What needs to be done:
Your job is to report every line of the entries that has "computer".

Stored items from a collection
=== Section Start ===
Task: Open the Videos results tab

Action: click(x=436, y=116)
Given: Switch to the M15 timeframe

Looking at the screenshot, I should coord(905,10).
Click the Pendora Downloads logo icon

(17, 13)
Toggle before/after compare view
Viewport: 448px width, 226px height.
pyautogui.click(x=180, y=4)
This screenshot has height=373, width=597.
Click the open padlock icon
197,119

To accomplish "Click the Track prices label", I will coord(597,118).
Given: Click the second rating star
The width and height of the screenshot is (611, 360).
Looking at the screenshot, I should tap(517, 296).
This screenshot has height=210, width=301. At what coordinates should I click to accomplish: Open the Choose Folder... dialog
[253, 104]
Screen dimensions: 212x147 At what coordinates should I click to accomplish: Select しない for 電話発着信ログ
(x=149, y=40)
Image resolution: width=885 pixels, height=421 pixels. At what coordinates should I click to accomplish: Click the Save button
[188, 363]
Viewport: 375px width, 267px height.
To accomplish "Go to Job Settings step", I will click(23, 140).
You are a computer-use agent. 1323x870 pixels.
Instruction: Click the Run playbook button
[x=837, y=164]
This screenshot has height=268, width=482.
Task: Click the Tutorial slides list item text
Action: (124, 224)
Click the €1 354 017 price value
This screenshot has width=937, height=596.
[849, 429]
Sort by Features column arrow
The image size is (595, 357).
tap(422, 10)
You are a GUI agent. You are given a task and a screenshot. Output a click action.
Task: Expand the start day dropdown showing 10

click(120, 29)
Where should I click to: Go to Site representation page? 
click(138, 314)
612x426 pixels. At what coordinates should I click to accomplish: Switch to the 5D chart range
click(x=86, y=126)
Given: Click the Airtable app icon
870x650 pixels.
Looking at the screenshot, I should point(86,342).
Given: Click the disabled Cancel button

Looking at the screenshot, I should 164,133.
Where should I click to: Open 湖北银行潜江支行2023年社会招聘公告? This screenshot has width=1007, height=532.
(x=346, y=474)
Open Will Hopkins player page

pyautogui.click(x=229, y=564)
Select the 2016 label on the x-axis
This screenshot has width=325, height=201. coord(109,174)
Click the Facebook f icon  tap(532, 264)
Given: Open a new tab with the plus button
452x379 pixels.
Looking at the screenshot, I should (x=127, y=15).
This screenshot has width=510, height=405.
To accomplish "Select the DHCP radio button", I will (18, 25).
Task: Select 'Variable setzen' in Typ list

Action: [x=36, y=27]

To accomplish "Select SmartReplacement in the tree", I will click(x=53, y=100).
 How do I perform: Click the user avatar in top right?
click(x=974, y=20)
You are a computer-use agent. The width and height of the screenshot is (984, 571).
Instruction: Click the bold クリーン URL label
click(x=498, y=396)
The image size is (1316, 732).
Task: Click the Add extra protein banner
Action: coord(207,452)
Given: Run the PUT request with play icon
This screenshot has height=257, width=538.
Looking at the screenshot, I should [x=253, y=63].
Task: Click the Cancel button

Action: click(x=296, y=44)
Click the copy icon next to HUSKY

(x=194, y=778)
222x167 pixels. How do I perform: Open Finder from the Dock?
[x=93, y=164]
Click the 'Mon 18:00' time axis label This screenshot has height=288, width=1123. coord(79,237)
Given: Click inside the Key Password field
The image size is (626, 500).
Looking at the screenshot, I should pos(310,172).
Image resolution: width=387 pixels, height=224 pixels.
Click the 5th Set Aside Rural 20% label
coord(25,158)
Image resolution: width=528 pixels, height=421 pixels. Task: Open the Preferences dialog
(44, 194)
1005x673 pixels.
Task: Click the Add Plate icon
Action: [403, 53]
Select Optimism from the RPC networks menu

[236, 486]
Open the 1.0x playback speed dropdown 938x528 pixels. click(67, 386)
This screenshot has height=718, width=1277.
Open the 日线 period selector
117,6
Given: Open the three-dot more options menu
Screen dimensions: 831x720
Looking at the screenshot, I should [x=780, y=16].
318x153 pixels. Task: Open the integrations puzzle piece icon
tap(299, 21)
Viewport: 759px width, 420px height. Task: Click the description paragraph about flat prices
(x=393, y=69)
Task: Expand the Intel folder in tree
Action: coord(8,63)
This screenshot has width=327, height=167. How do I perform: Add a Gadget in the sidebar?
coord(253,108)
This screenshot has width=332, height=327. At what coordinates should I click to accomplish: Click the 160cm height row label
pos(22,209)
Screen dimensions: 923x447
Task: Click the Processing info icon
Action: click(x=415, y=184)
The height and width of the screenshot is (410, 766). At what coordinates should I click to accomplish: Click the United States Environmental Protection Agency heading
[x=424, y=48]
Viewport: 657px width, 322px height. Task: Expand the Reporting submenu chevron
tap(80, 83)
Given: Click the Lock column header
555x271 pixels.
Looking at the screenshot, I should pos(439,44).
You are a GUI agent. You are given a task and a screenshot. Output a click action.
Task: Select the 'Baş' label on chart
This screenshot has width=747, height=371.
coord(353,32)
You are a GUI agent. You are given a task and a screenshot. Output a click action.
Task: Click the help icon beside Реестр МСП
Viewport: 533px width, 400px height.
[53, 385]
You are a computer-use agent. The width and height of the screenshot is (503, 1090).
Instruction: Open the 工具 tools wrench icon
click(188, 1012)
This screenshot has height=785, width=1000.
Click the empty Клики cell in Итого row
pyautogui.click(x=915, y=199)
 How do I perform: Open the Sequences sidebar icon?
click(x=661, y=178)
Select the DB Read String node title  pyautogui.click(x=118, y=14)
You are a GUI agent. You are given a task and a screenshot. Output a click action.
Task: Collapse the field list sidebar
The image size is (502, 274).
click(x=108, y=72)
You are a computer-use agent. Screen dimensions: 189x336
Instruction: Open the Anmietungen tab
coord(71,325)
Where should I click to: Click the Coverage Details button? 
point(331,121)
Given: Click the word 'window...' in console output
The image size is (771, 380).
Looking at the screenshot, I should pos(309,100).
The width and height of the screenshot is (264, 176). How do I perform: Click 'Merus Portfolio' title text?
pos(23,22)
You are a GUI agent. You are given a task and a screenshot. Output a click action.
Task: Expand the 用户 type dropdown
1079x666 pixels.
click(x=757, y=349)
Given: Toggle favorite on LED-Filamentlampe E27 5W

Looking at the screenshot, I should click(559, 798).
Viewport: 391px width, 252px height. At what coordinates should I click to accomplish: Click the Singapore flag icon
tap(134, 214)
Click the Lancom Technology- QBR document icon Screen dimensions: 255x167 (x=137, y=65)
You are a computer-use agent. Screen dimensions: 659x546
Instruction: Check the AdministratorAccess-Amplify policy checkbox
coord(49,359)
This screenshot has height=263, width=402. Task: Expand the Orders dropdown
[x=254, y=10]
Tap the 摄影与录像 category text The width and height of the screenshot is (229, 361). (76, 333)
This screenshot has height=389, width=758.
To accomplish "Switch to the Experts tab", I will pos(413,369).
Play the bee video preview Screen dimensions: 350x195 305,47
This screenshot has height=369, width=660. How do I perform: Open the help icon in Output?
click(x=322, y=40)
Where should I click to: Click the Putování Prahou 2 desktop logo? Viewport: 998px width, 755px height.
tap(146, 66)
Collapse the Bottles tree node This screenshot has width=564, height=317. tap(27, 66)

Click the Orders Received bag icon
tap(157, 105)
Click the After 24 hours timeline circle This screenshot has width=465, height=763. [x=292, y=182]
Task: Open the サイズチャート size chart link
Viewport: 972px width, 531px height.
=== Section End ===
Written solution:
You are a computer-use agent. 1323x870 pixels.
You are a computer-use agent. The width and height of the screenshot is (984, 571).
You are a computer-use agent. The width and height of the screenshot is (503, 1090).
You are a computer-use agent. Screen dimensions: 189x336
You are a computer-use agent. Screen dimensions: 659x546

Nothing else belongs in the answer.